En el Evangelio de San Juan, hemos escuchado hoy que el Señor es “la luz del mundo”. Los sacerdotes estamos llamados a ser luz, no sólo por haber recibido la Luz de Cristo sino por consumirnos en la Luz, al tener nuestra vida expropiada para el Señor y para los demás. Al contemplar la vida de D. Floro me viene al corazón una anécdota con mi hermana Verónica. En un momento de gran tensión y agobio humano me dijo: “Parece que soy como una vela encendida, y desgastándose, por los dos extremos al mismo tiempo… Me pide mucho el Señor y me pide mucho la comunidad de hermanas a la que sirvo”. Así se lo podemos aplicar a D. Floro: consumida toda su vida para el servicio ministerial, para Cristo Sacerdote, y, a la vez, servidor bueno y fiel para los demás.
Una vez más, con sinceridad, tengo que exclamar, como Obispo, “!Qué buen presbiterio nos ha regalado el Señor en Ciudad Rodrigo!”. Nos sentimos sanamente orgullosos de nuestros hermanos sacerdotes. Cada cual, con sus cualidades, contribuye a hacer de esta Tierra y de este Pueblo, la Tierra y el Pueblo de Dios. Todos nos complementamos y todos nos queremos y ayudamos, como ha quedado suficientemente patente en el caso de D. Floro.

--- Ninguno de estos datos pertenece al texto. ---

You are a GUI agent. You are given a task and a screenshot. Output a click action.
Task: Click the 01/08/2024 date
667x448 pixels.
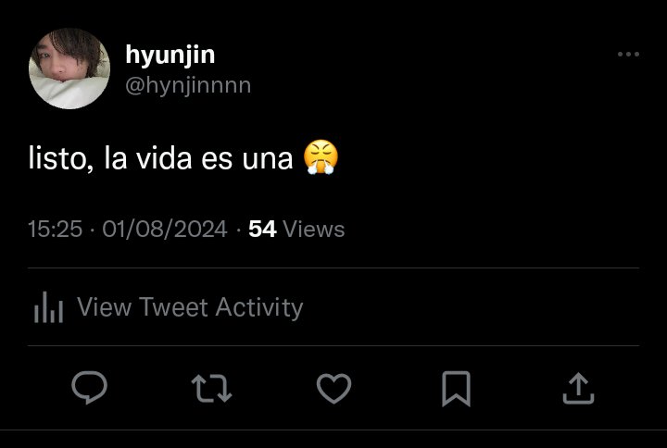pos(165,230)
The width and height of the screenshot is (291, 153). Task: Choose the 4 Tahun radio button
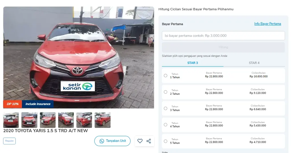coord(166,125)

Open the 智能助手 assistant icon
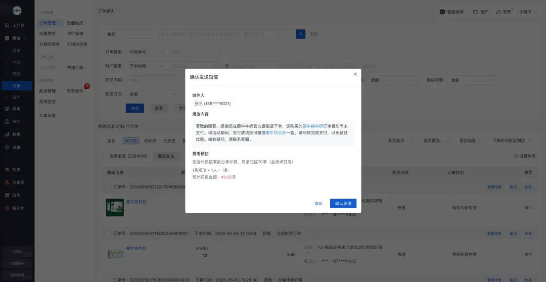coord(442,12)
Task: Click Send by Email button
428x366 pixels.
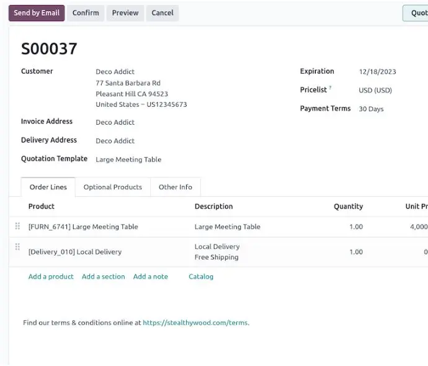Action: click(37, 13)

Tengo que recordar también que los sacerdotes no descansamos ni siquiera con la muerte: desde la llamada comunión de los santos, seguimos intercediendo por las personas a las que amamos y servimos en vida. Pero hay algo más: tenemos el compromiso de interceder para que el dueño de la Mies nos envíe nuevos y santos sacerdotes. Se lo encomendamos a D. Floro. Seguro que lo hará delante del Buen Dios. ¡No es casualidad que, mientras decimos “adiós” a D. Floro, dos seminaristas (Miguel Angel y Efraín) hayan sido instituidos como lectores y acólitos. Seguro que D. Floro intercederá por ellos especialmente.

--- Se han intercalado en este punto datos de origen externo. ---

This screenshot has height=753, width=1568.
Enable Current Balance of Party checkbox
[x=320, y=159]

Mis últimas palabras, primero, son para nuestra querida Chon. Tan sólo dos: “¡Muchas gracias!” Has sido todo para D. Floro. No te quede ningún remordimiento de conciencia. Has hecho todo y mucho más, incluso, de lo que podías hacer. Has gastado por él tu salud y tu vida. ¡Sólo el Señor de la justicia y del amor te sabrá pagar tanto bien como le has hecho! Has sido un verdadero ejemplo para nosotros. Te repito, “¡sinceras gracias!”. Ayer mismo, cuando fui a rezar un responso en el Tanario, me impresionó tu entereza y tu fe. Gracias, D. Alfredo, querido hermano sacerdote de D. Floro. ¡Qué suerte que Ud. seguirá ofreciendo Misas y sufragios por él! ¡Gracias por todo lo que hizo durante su vida, así como los demás familiares: hermano político, sobrinos y primos! ¡Gracias reiterativas, a los hermanos sacerdotes de la Casa Sacerdotal, y a todos los residentes de la misma, por el cariño y la caridad que mostrasteis siempre a D. Floro! Destaco, una vez más a las Hermanas de Marta y María y a D. Prudencio.

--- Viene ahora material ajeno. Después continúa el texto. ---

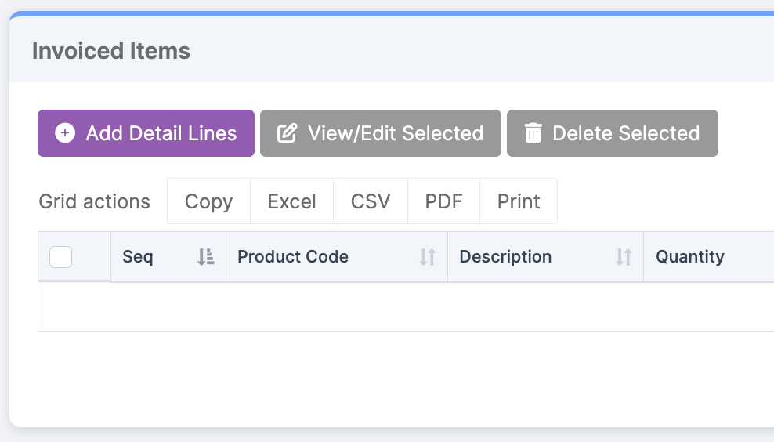
Task: Click the Seq column sort icon
Action: coord(206,257)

Estamos celebrando la Eucaristía. D. Floro lo hizo miles de veces, incluso concelebrando hasta muy al final de su enfermedad. Como sacrificio expiatorio, pedimos al Señor que perdone todas sus culpas y borre sus pecados, especialmente en este año Jubilar de la Misericordia.
Y, al Espíritu Santo, que convertirá el Pan y el Vino en el Cuerpo y Sangre del Señor, le pedimos imitar el mejor ejemplo de la vida y ministerio de D. Floro y seguir caminando con esperanza y alegría hacia la Jerusalén Celeste en la que ya no habrá ni llanto ni luto, ni lágrimas ni dolor, en compañía de María, Madre de los Sacerdotes, de todos los santos y santas de Dios, y de nuestros seres más queridos. ¡Que en cielo nos veamos todos! Así sea.